Atraso na compra de Coronavac favoreceu perda de R$ 260 mi, diz TCU

Por Autor Redação TNRedação TN

Atraso na compra de Coronavac favoreceu perda de R$ 260 mi, diz TCU. Fonte: Infomoney

Uma auditoria realizada pelo Tribunal de Contas da União (TCU) revelou que a demora do Ministério da Saúde em concluir o processo de contratação da vacina Coronavac resultou em uma perda de pelo menos R$ 260 milhões. O contrato, que totalizava R$ 330 milhões, previa a compra de cerca de 10 milhões de doses, mas apenas 260 mil foram efetivamente aplicadas. Isso representa um prejuízo de até 97% do insumo adquirido.

O relatório do TCU destaca que a morosidade na negociação, que se estendeu por mais de sete meses, culminou na entrega de lotes com validade curta, em um período em que a vacina já estava em desuso no Sistema Único de Saúde (SUS). De acordo com a auditoria, cerca de 8 milhões das 10 milhões de doses compradas não foram utilizadas e acabaram sendo incineradas por terem ultrapassado a validade. Em resposta às críticas, o Ministério da Saúde alegou que herdou um cenário de "completo abandono dos estoques" da gestão anterior, sob o ex-presidente Jair Bolsonaro.

A pasta afirmou que iniciou a compra do imunizante logo após a posse do presidente Luiz Inácio Lula da Silva, ainda no primeiro trimestre de 2023, e que trabalhou para garantir a oferta de vacinas à população, apesar das incertezas sobre a eficácia do insumo diante das novas variantes do coronavírus. O TCU, no entanto, não encontrou evidências de que a então ministra da Saúde, Nísia Trindade, estivesse diretamente envolvida no atraso do recebimento das vacinas. O relatório aponta, no entanto, que houve falhas na coordenação do processo de contratação e que o Instituto Butantan, responsável pela produção da Coronavac, alertou o ministério em duas ocasiões sobre os riscos da demora na finalização do contrato.

Além disso, o TCU criticou a decisão do Ministério da Saúde de isentar o Instituto Butantan da obrigação de substituir frascos com validade inferior à exigida no contrato, o que contribuiu para a perda significativa das doses. A situação expõe não apenas a fragilidade da gestão atual, mas também levanta questões sobre a capacidade de resposta do governo em situações de emergência de saúde pública.
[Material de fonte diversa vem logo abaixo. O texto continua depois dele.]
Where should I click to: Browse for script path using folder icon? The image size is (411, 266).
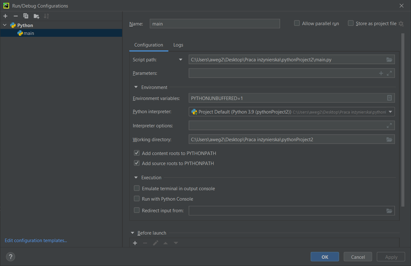tap(389, 60)
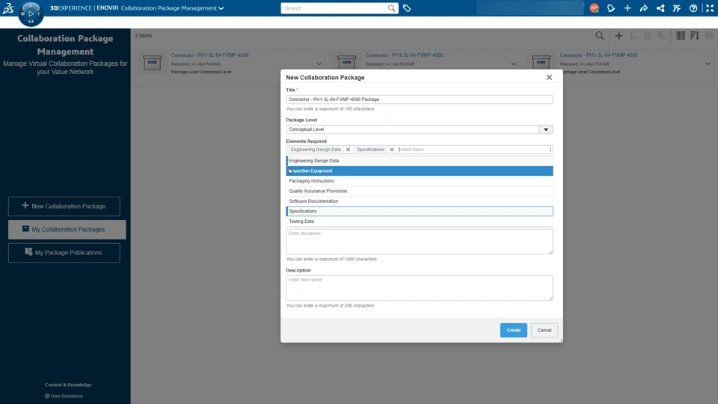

A perda de recursos significativos em um momento crítico, como a pandemia de Covid-19, é um indicativo de que a administração pública precisa de uma revisão em seus processos de compra e logística.

A auditoria do TCU é um alerta para que o governo federal reavalie suas estratégias de aquisição de vacinas e outros insumos essenciais, garantindo que não haja desperdício de recursos públicos e que a população tenha acesso a vacinas eficazes e em tempo hábil. A situação também gerou repercussões políticas, com aliados do presidente Lula apontando erros de gestão que podem ter contribuído para a perda de apoio no Senado. A pressão da oposição e a insatisfação com a condução de políticas de saúde pública podem impactar a estabilidade do governo nos próximos meses.

Diante desse cenário, é fundamental que o Ministério da Saúde implemente medidas corretivas e busque uma maior eficiência na gestão de recursos, evitando que situações semelhantes se repitam no futuro.